Court orders end to Cambridge jail overcrowding | ACLU of Massachusetts
Court orders end to Cambridge jail overcrowding | ACLU of Massachusetts: Prisoners' Legal Services and ACLU of Massachusetts successfully challenge unconstitutional conditions of confinement.
CONTACT:
Christopher Ott, Communications Director, 617-482-3170 x322, cott@aclum.org
Leslie Walker, 617-482-2772 X 112, lwalker@plsma.org
CAMBRIDGE -- A Massachusetts judge has ordered the Sheriff of Middlesex County to end unconstitutional overcrowding in the Middlesex County Jail within 30 days, ordering that no more than 230 pretrial detainees be held in a jail that in recent years has frequently housed more than 400. The jail houses people who are awaiting trial and thus have not been convicted of a crime.
The court order was issued in response to lawsuits filed by Prisoners' Legal Services, the ACLU of Massachusetts and private attorneys Doug Salvesen, of Yurko, Salvesen and Remz, P.C., and Kenneth Demoura of Demoura/Smith, challenging conditions at both the Jail and the Billerica House of Correction.

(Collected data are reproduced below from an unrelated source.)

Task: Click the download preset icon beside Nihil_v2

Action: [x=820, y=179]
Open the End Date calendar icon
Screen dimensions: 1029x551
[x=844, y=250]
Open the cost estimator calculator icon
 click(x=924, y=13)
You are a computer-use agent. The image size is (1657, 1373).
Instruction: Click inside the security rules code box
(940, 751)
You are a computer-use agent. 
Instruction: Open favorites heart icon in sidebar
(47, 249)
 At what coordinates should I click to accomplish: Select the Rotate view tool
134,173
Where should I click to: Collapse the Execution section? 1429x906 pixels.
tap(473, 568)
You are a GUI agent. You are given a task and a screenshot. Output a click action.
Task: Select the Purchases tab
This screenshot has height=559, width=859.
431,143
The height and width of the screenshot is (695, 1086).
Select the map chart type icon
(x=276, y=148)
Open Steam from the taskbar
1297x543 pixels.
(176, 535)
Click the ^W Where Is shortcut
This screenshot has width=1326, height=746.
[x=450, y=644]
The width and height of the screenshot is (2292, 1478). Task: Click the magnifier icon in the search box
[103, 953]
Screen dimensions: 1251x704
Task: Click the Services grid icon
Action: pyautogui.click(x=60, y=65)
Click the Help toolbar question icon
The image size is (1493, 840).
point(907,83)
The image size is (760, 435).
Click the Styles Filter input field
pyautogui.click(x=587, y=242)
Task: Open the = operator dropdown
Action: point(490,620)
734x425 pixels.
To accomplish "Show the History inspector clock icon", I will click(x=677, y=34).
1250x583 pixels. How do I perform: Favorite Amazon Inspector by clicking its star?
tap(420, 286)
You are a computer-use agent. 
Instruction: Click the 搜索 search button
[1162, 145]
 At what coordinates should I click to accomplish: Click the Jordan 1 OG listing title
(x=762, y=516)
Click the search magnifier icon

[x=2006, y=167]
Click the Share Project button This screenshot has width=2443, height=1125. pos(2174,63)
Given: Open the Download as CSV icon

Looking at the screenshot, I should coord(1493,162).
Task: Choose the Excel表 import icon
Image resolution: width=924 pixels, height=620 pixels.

Although a 1990 court order previously capped the number of detainees in the jail at 200, the actual number of detainees has frequently swelled to over 400 people in a facility that was built for only 160. The resulting overcrowding forced people awaiting trial to sleep on the floor in plastic "boats" and deprived them of adequate toilet and shower facilities, according to findings issued by Judge Bruce R. Henry.